■ **WHAT THIS EXERCISE ASKS**
a – In the weather prediction text, translate this sentence into French: "The objective is to forecast the upcoming week's weather, with a specific focus on temperature."
b – Rewrite the passage of the weather prediction text that begins at the words "The issue I" and ends after "- Training data.", changing "regression problem" to "forecasting problem".
c – Answer these questions from the weather prediction text:
(i) On which parameter does the forecast specifically focus?
(ii) Into how many categories will the dataset be segmented?
(iii) From which website was the CSV file acquired?

■ **PASSAGE TO READ**
· · ·
# Weather prediction


## Part 1 - Data


### Problem to solve

The issue I aim to address is the prediction of weather conditions, constituting a regression problem. The objective is to forecast the upcoming week's weather, with a specific focus on temperature. To accomplish this, I will utilize a CSV file encompassing diverse parameters, including temperature, among others. Additionally, the file will specify the prevailing weather conditions on each corresponding day. The dataset will be segmented into three categories:

- Training data.
- Validation data.
- Test data.


### Data Source

The data source employed for this prediction is a CSV file acquired from the renowned website "Kaggle." Kaggle serves as a platform where diverse datasets can be accessed for various purposes. Users can evaluate the volume of available data and the popularity of specific sources, as indicated by the number of votes. Given that Kaggle allows open data contributions, it is imperative to exercise caution and scrutiny regarding the nature and quality of the data. I selected this particular dataset due to its substantial number of upvotes, signifying widespread utilization and satisfaction among users.
· · ·
■ **SUPPLIED DATA**
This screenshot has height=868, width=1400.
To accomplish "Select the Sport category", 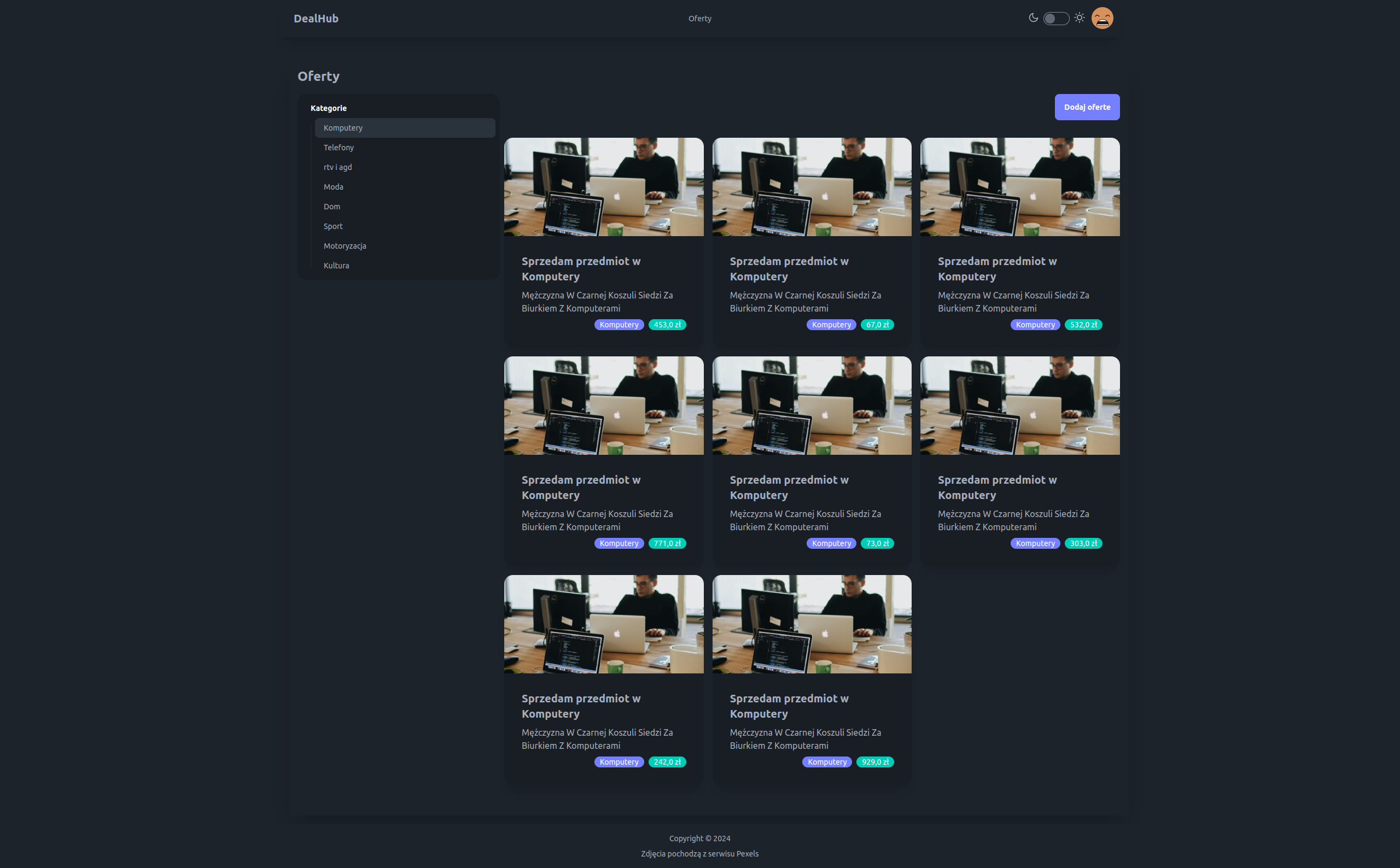I will click(x=333, y=226).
· · ·
■ **OUTPUTS IN ORDER**
a – L'objectif est de prévoir la météo de la semaine à venir, en mettant particulièrement l'accent sur la température.

b –
The issue I aim to address is the prediction of weather conditions, constituting a forecasting problem. The objective is to forecast the upcoming week's weather, with a specific focus on temperature. To accomplish this, I will utilize a CSV file encompassing diverse parameters, including temperature, among others. Additionally, the file will specify the prevailing weather conditions on each corresponding day. The dataset will be segmented into three categories:

- Training data.

c –
(i) Temperature.
(ii) Three.
(iii) Kaggle.